I have a single resource that will need to shared for running multiple parallel jobs. Think of the resource as a straight line numbered from 1 to 100. The jobs occupy part of the line while they are running. Each job has a start and end unit associated with it and it can only be run between those ranges.

For example lets say we have 3 jobs waiting to run -

  • JOB-A is defined to run between 30 (start) to 70(end) units on the line
  • JOB-B between 40 to 90
  • JOB-C between 10 to 20 etc

We can run as many parallel jobs as we want but none of them should overlap with the other one thats running. So in this case we can only run either JOB-A and JOB-C or JOB-B and JOB-C at the same time as JOB-A and JOB-B overlap each other in their range.

The time taken by the job to finish running is based on its length.
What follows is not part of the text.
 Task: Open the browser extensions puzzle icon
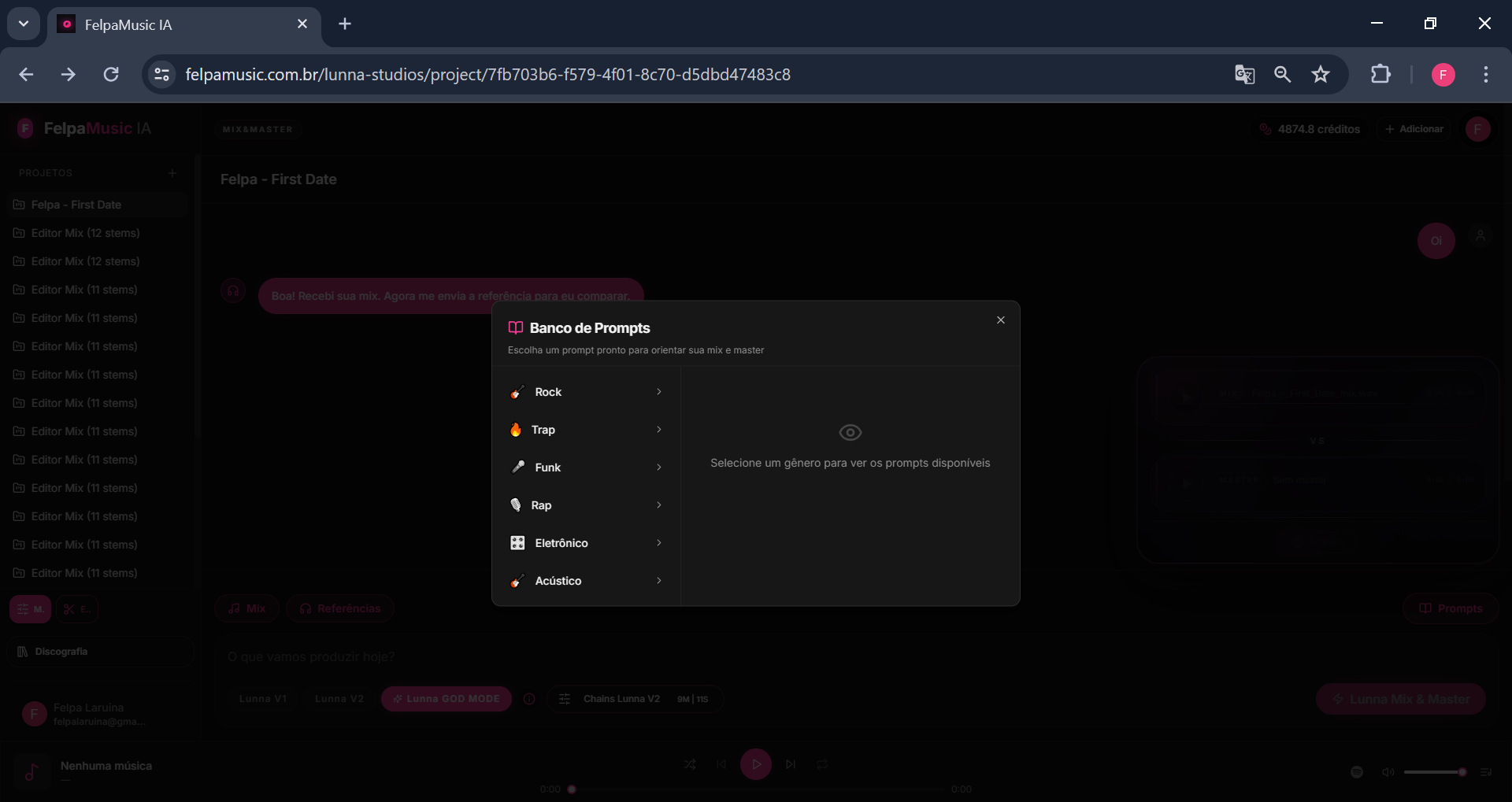tap(1380, 75)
For example JOB-A runs for 40 seconds (70 minus 30). Once a job is done, it is removed and we get free space that we can allocate to other newer jobs.

So in the above example, if we were to pick JOB-A and JOB-C to run in parallel, we have to wait 40 seconds for JOB-A to complete before we can run JOB-B (since JOB-B's range overlaps with JOB-A). We cannot break up the jobs into pieces.

Is there an algorithm that fits this problem? What do you think would be a good way to approach this?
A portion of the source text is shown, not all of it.